* WHAT YOU HAVE TO DO *
All lines from the one that contains "Task: Click the flexed arm emoji icon" to the end of the data must be retyped exactly. Pictures are not retyped.

* PROVIDED INFORMATION *
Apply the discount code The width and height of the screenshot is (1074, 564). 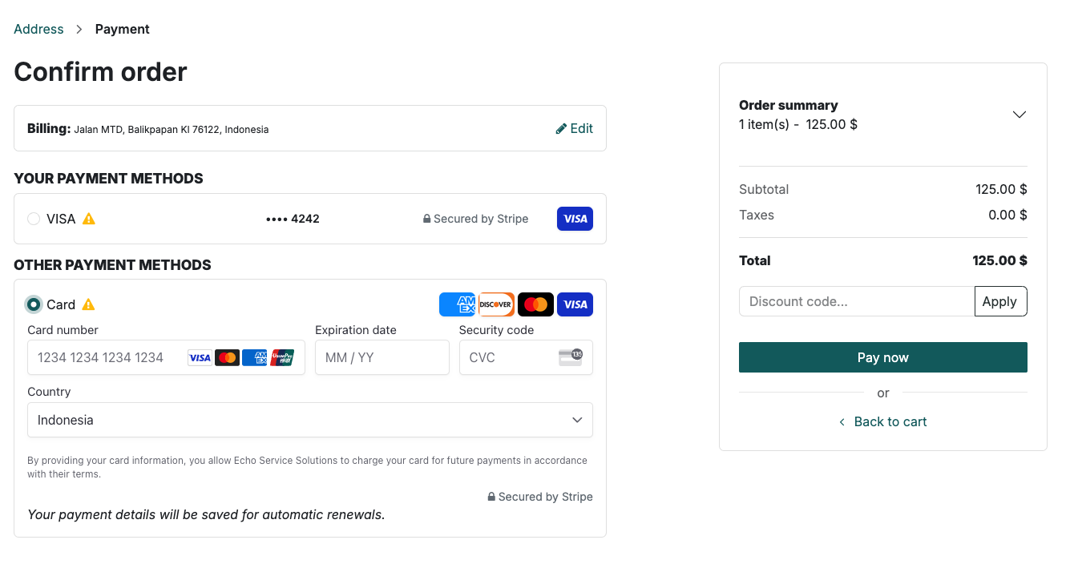(999, 301)
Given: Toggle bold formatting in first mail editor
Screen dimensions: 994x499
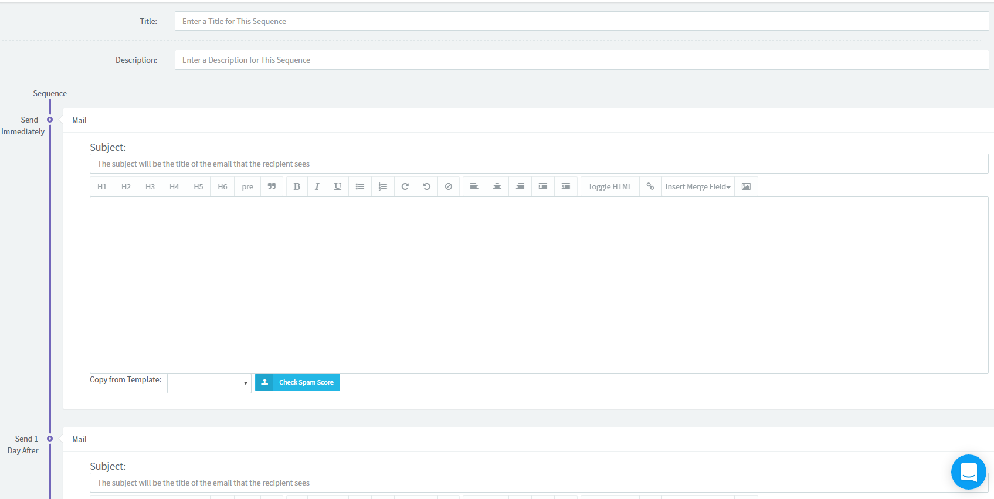Looking at the screenshot, I should 297,186.
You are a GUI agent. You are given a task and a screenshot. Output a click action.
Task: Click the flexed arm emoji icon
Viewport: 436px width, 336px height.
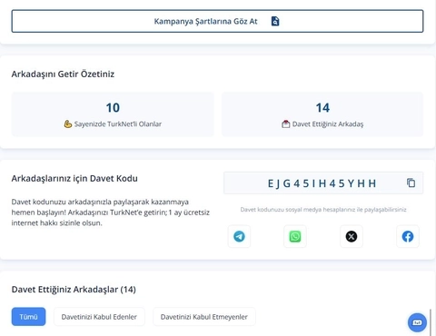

* FINAL ANSWER *
Task: Click the flexed arm emoji icon
Viewport: 436px width, 336px height.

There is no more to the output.